PROLOG
Es ist der letzte Zug in dieser Spätsommernacht. Auch wenn man es von innen nur erahnen kann, riecht die warme Luft dort draußen, durch die sich monoton surrend die Bahn bohrt, nach Herbst. Sicherlich, immer noch vermischt mit milden Düften von Blüten, von saftigen Grün, welches am Tage hungrig die Sonnenstrahlen aufgesogen hat, und nun die Energie dankbar wieder an die Nacht ab gibt. Es riecht nach Leben hinter der Scheibe, und dennoch hängt unverkennbar Melancholie mit darin, das letzte, kräftige Ausatmen des sich neigenden
Sommers, der das Zepter an die kühleren Jahreszeiten bald abgeben wird. Drinnen aber, im gut ausgeleuchteten und klimatisiertem Abteil, ist davon nichts zu spüren. Die Fenster dienen hier nicht zur Belüftung, es gibt keine Griffe, mit denen man sie öffnen, und die Welt dort draußen herein bitten könnte. Hier existiert eine eigene Welt, eine kleine, stille, ein Mikrokosmos, beherrscht von weißem Licht, neutralen Farben und einer Hand voll Menschen.

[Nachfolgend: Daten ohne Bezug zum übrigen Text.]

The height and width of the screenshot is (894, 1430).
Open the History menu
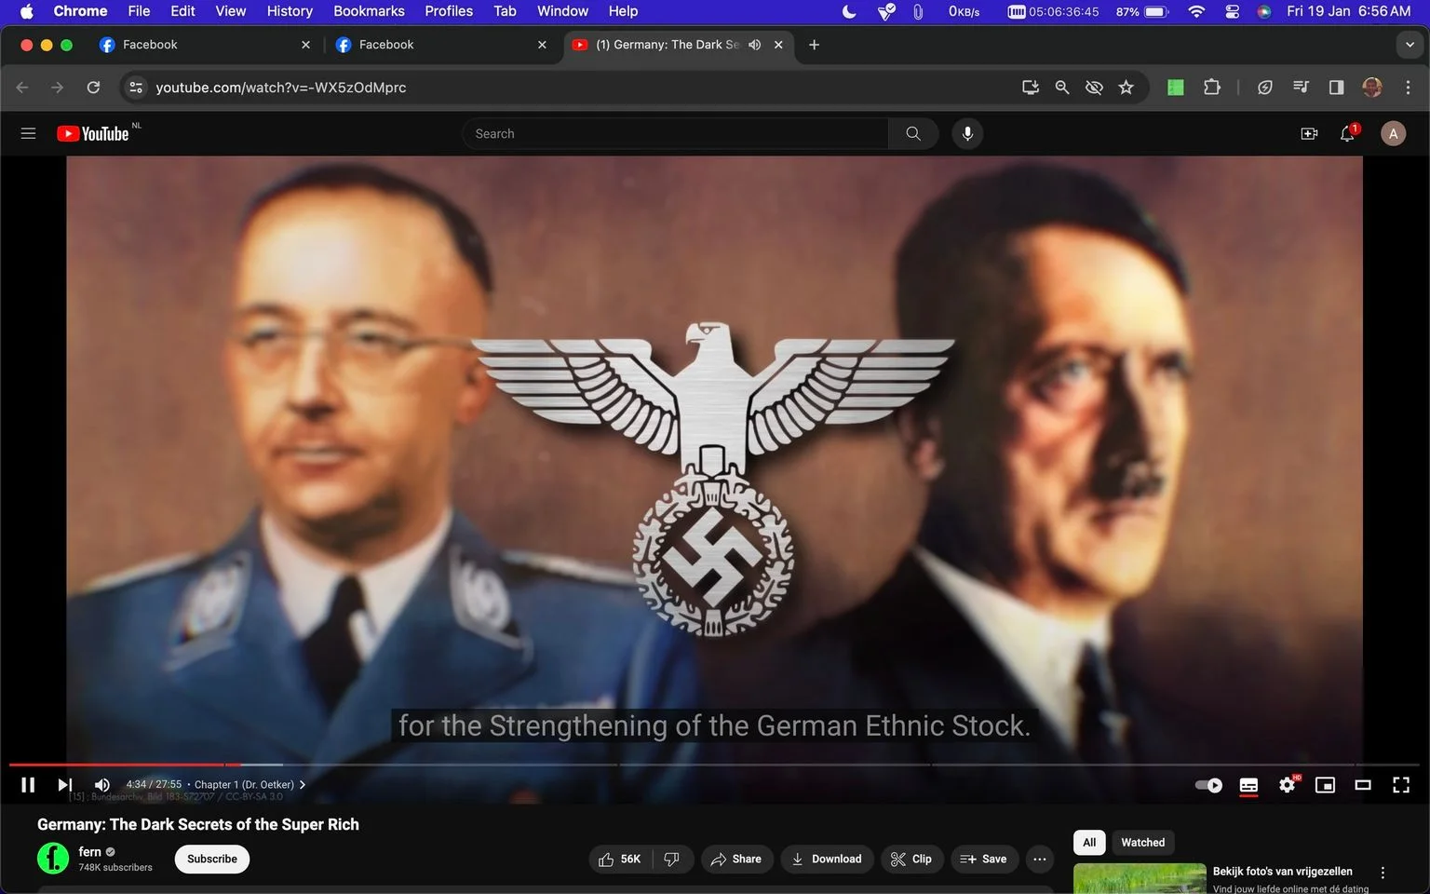click(290, 11)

Wo sich am Tage unentwegt Reisende tummeln, jeder Platz in Windeseile wieder besetzt ist, jedes noch so kleine Fleckchen Leere durch Koffer und
Taschen, Mäntel und Tüten, Rucksäcke und Schulranzen belegt wird, ist nun Stille. Nun, wo die Pendler längst ihrem nächsten Arbeitstag entgegen schlafen, wo Nachtschwärmer noch in ihren Tanzlokalitäten oder Bars verharren, herrscht gespenstische Ruhe im fast unbesetzten Abteil. Nur wenige sind um diese Zeit noch unterwegs, und auch wenn sie es vielleicht nicht wissen, ist dies der letzte Zug in dieser Nacht, die letzte Möglichkeit an ihr Ziel zu kommen, ohne auf den Morgen warten zu müssen.
Draußen zieht haltlos die Welt vorbei. Das Sonnenlicht hat sich schon längst
verabschiedet, um anderen Erdteilen Leben einzuhauchen. Hier herrscht die Nacht, nur durch eine Glasscheibe von der Hand voll Seelen im Inneren getrennt, zum Greifen nah, aber flüchtig und, so lange der Zug unbeirrt die Fahrt fortsetzt, unerreichbar.

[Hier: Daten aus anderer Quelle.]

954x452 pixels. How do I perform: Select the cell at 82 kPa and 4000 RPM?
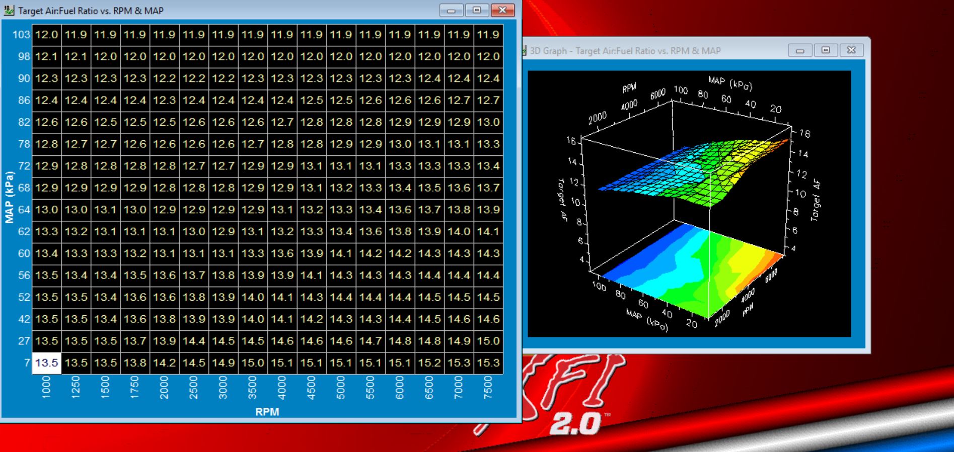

Mittlerweile hat er den schützenden Bahnhof hinter sich gebracht. Ein Blick aus dem Fenster offenbart eine schier grenzenlose Wüste aus Licht, als wolle sich die Zivilisation tapfer der allmächtigen Finsternis entgegen werfen, sie mit großem Aufwand in einen immer währenden Tag verwandeln. Jede Straße ist hell erleuchtet, für die
wenigen Autos und ihre Besitzer, die sich hier tummeln, muss es wirken, als würde die große Stadt nur ihnen allein gehören. Ein kleiner Traum von Freiheit, Einsamkeit, unendlich viel Platz, und das mitten in der sonnst so voll gestopften Metropole. Plötzlich sind alle Wege offen, kein Stau, keine Schlangen vor Ampeln mehr! Leider sind Züge da weitaus beschränkter, was die Bewegungsfreiheit an geht, und dem Menschen daher im Grunde nicht unähnlich. So lange sie auf den vorgefertigten Gleisen fahren, den Pfad beschreiten, der ihnen geebnet wurde, so lange sind sie, verhältnismäßig, zuverlässig, schnell und zielstrebig.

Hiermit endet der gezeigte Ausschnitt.